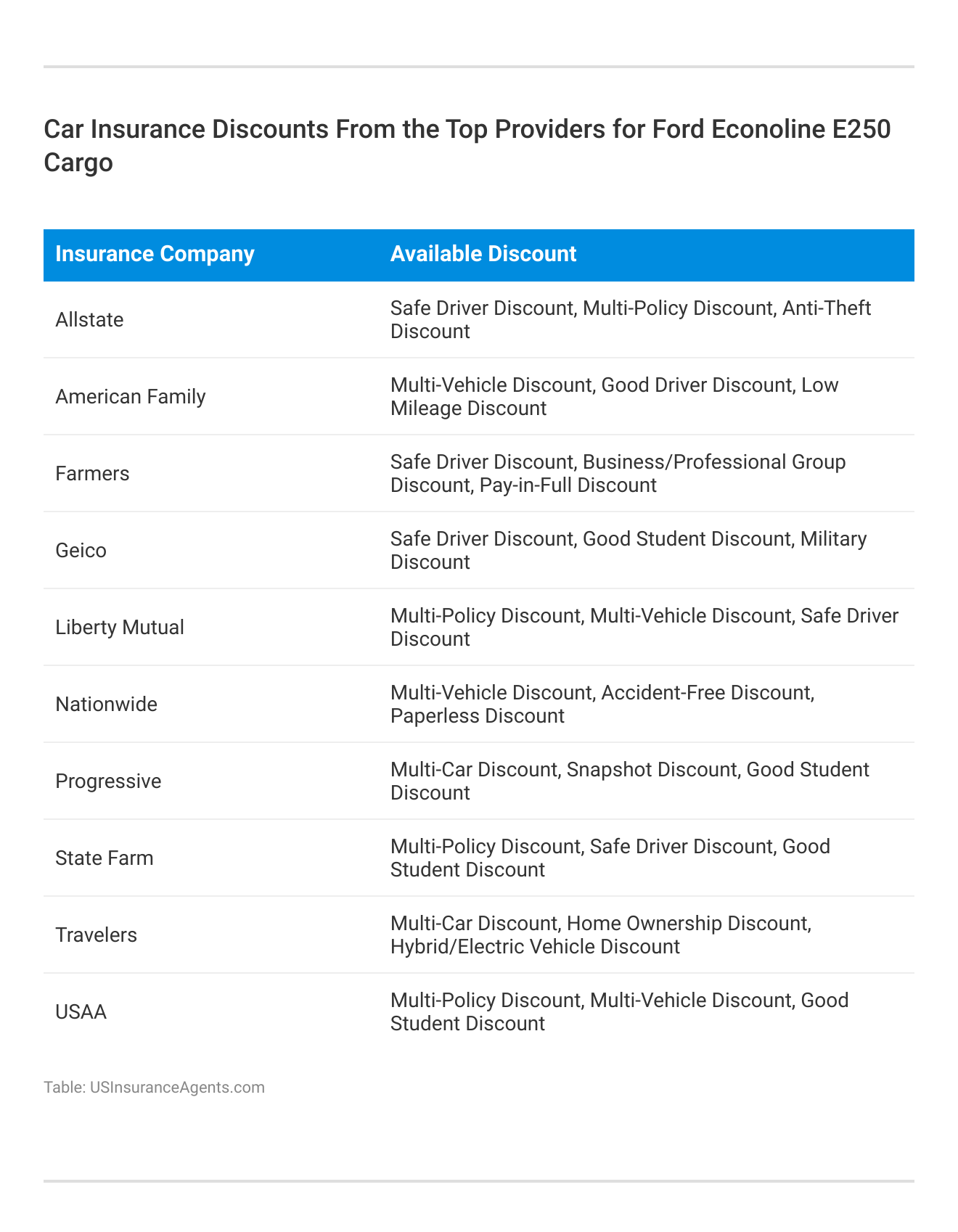Select the USAA company cell
The width and height of the screenshot is (958, 1232).
click(x=81, y=1012)

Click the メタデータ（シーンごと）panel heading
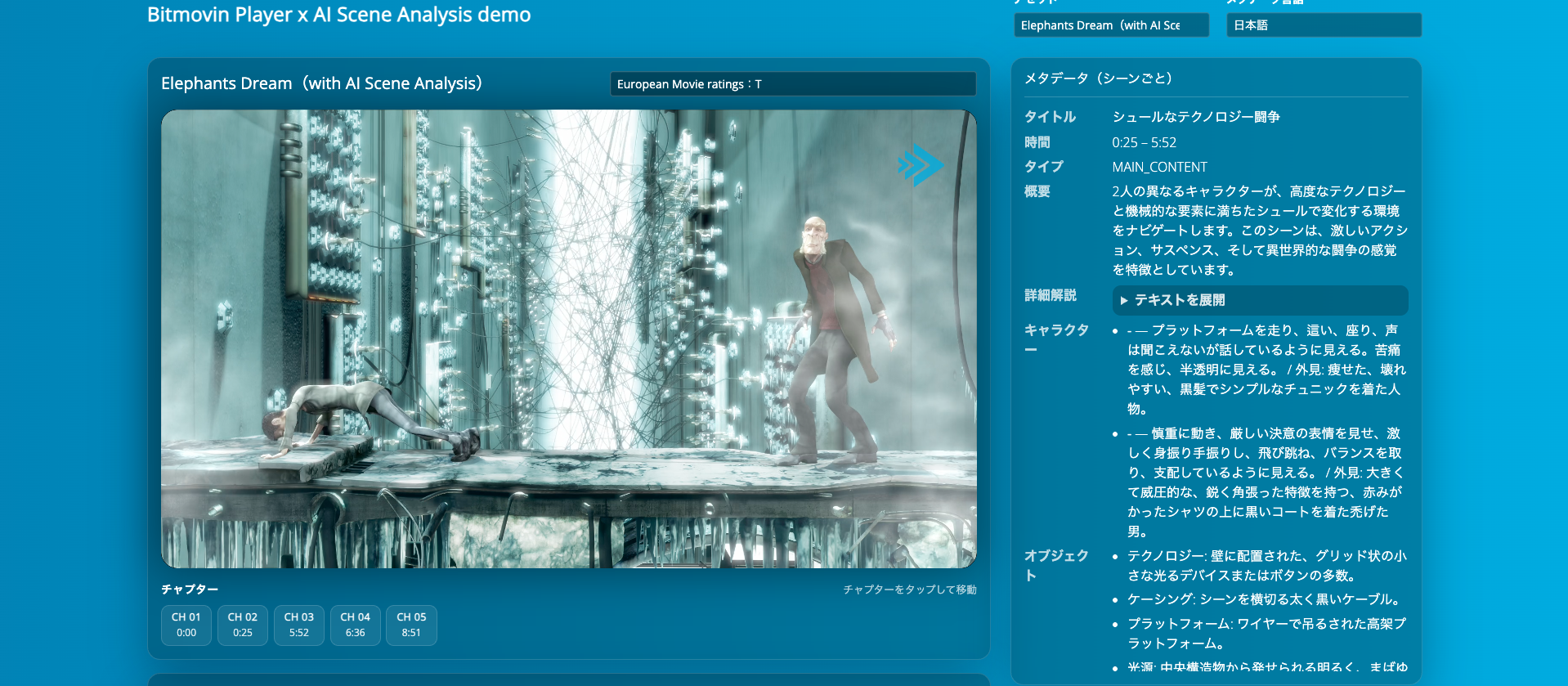click(1098, 78)
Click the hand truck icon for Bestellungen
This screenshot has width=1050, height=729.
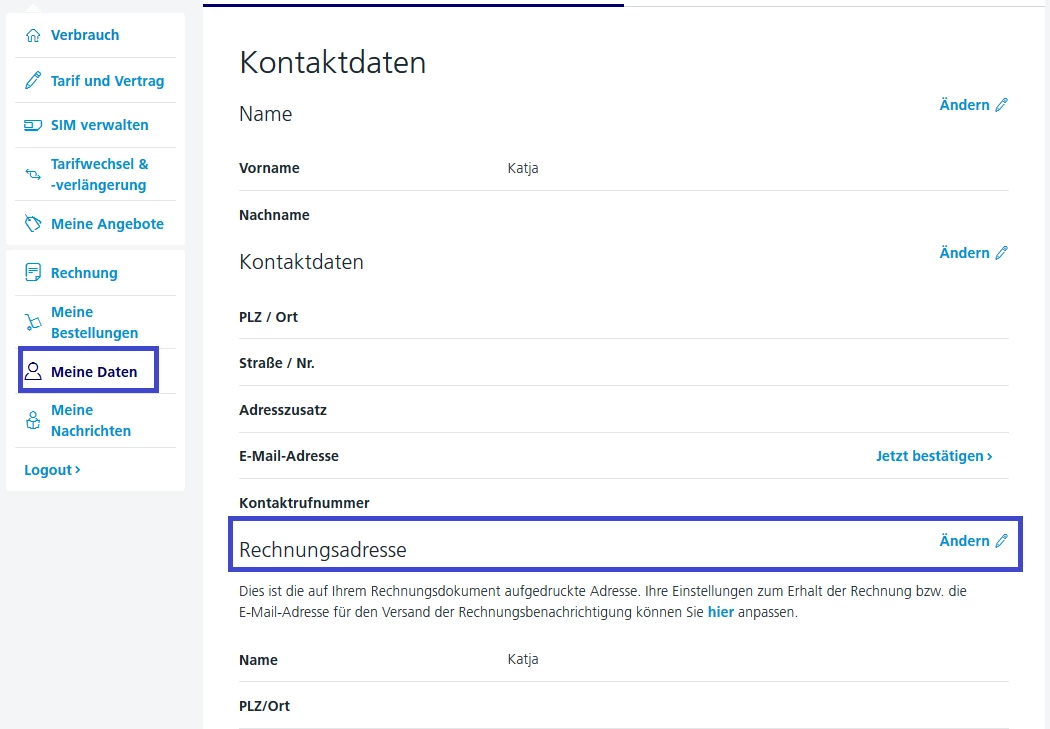[x=33, y=322]
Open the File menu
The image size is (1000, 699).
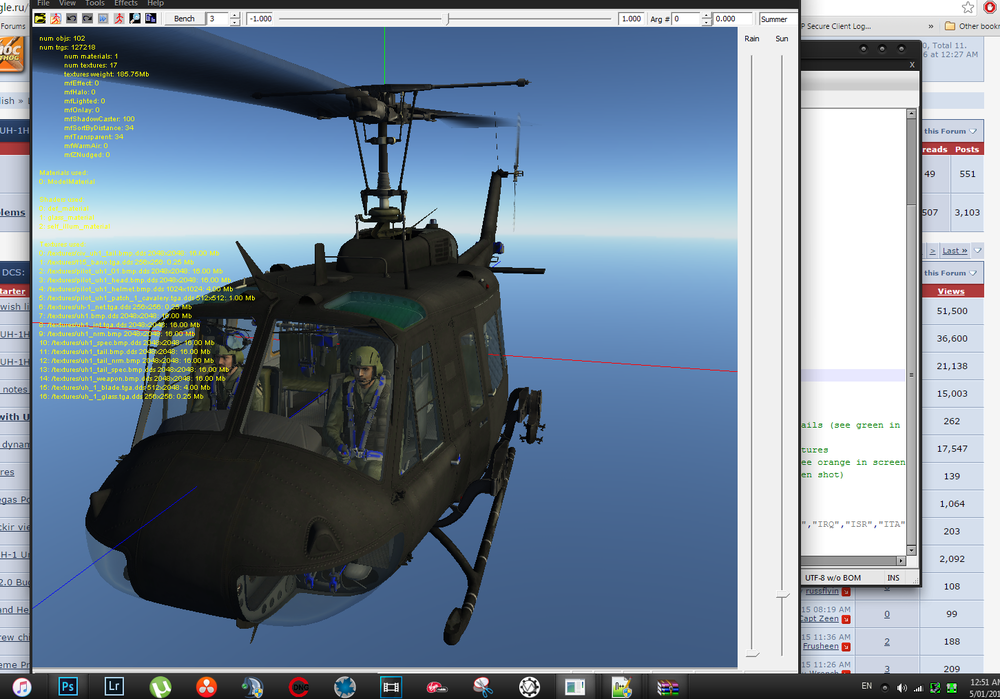coord(43,4)
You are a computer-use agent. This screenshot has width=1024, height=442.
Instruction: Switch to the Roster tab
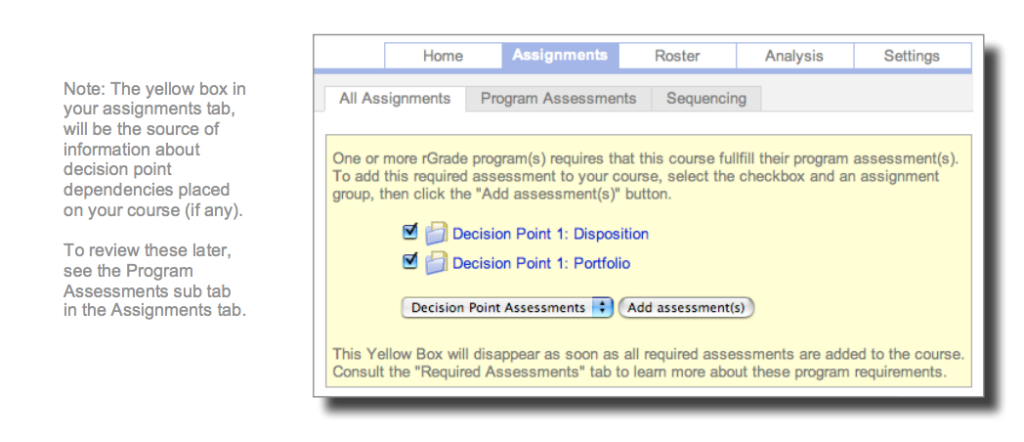[x=677, y=56]
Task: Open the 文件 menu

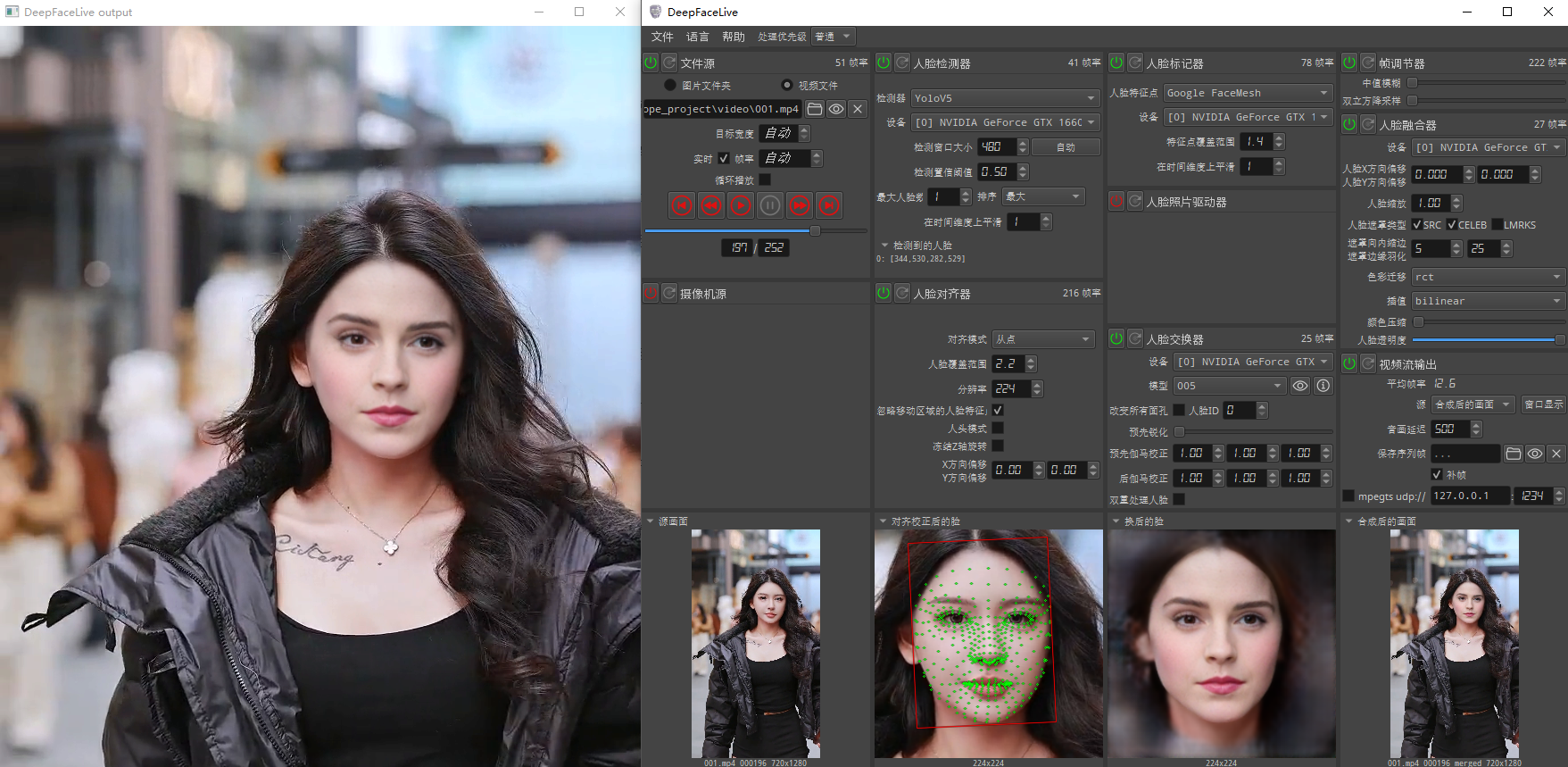Action: 661,37
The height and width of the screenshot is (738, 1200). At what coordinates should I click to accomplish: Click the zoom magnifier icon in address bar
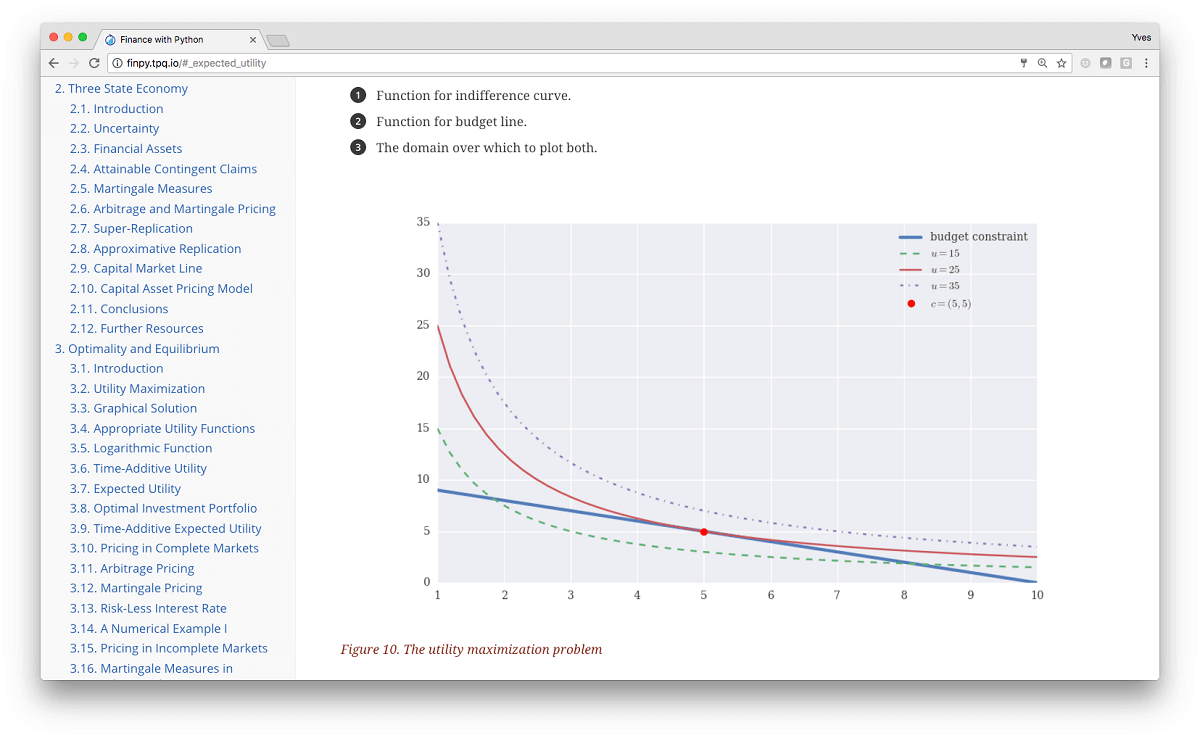click(x=1042, y=63)
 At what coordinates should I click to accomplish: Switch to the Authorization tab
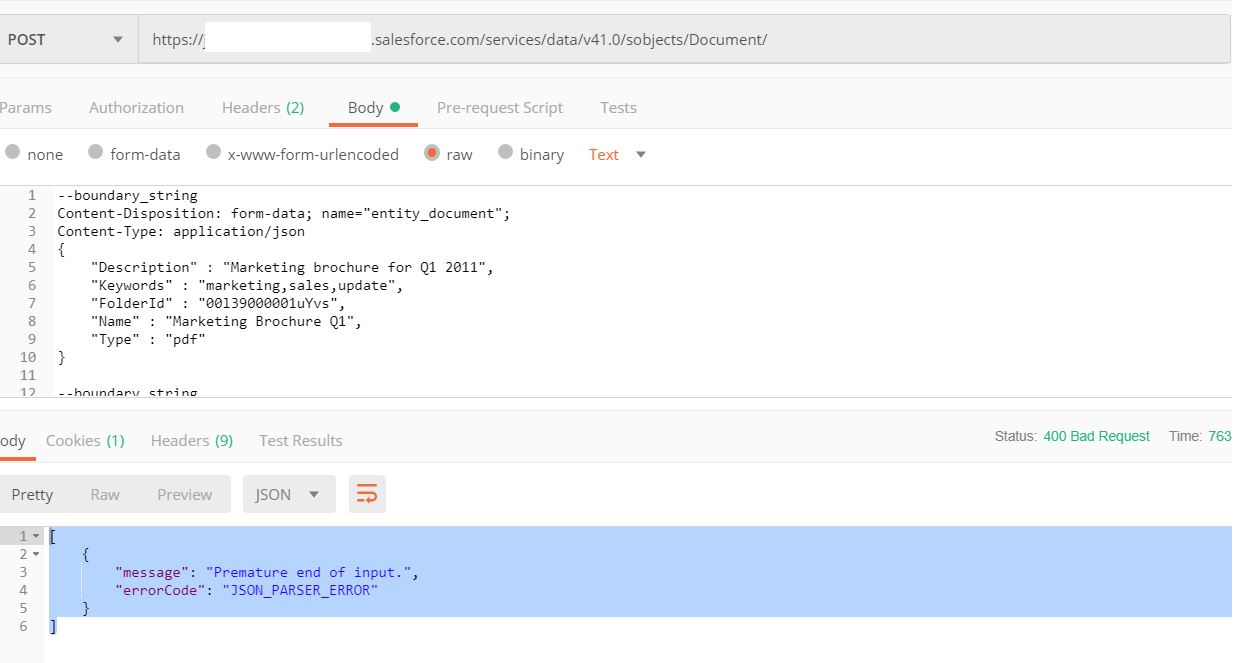tap(136, 108)
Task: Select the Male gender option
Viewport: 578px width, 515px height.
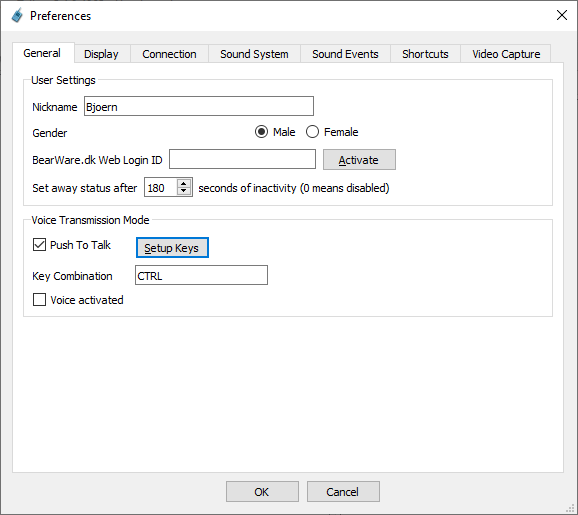Action: (261, 132)
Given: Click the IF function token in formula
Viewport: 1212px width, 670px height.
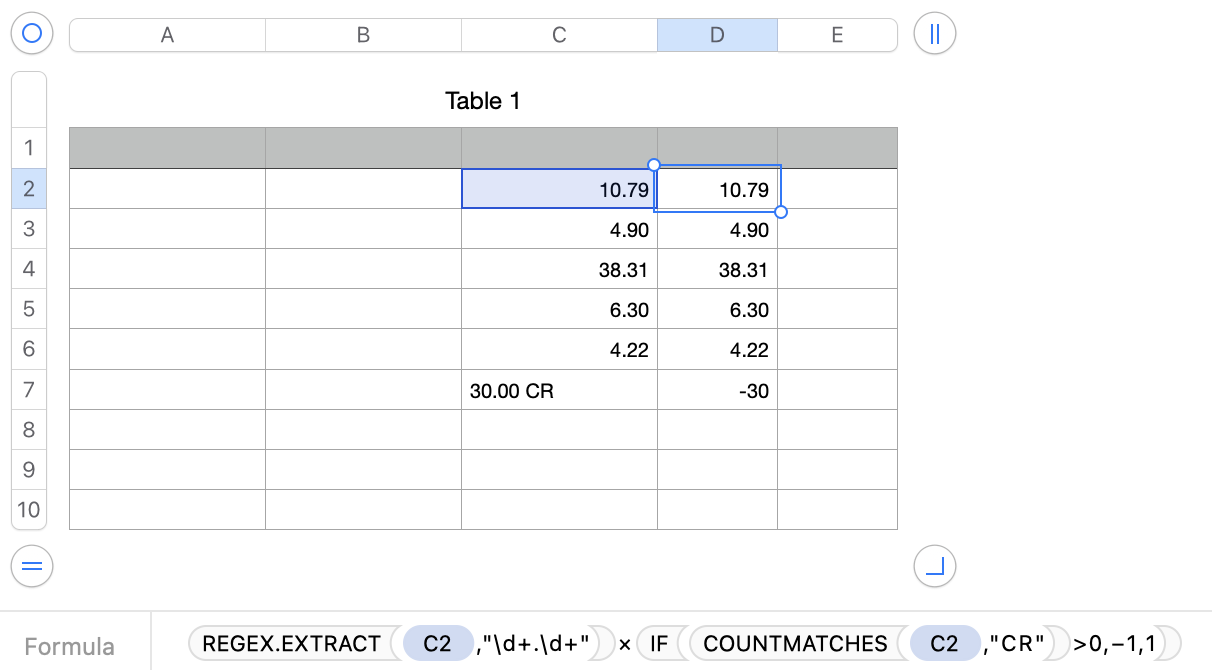Looking at the screenshot, I should click(659, 644).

··········

◆ **Exercise aim**: Only the lines from the one holding "Click the メタデータ（シーンごと）panel heading" through the last line of the records should be output, please, exactly and without any pictures.

◆ **Solution**:
Click the メタデータ（シーンごと）panel heading
click(1098, 78)
Click the hand truck icon for Bestellungen
This screenshot has width=1050, height=729.
[x=33, y=322]
Open the File menu
The image size is (1000, 699).
coord(43,4)
You are a computer-use agent. This screenshot has width=1024, height=442.
Instruction: Switch to the Roster tab
[x=677, y=56]
Task: Open the 文件 menu

Action: 661,37
The height and width of the screenshot is (738, 1200). At what coordinates should I click to accomplish: Click the zoom magnifier icon in address bar
click(x=1042, y=63)
 At what coordinates should I click to accomplish: Switch to the Authorization tab
tap(136, 108)
Task: Select the Male gender option
Viewport: 578px width, 515px height.
Action: (261, 132)
Given: Click the IF function token in formula
Viewport: 1212px width, 670px height.
Looking at the screenshot, I should click(659, 644).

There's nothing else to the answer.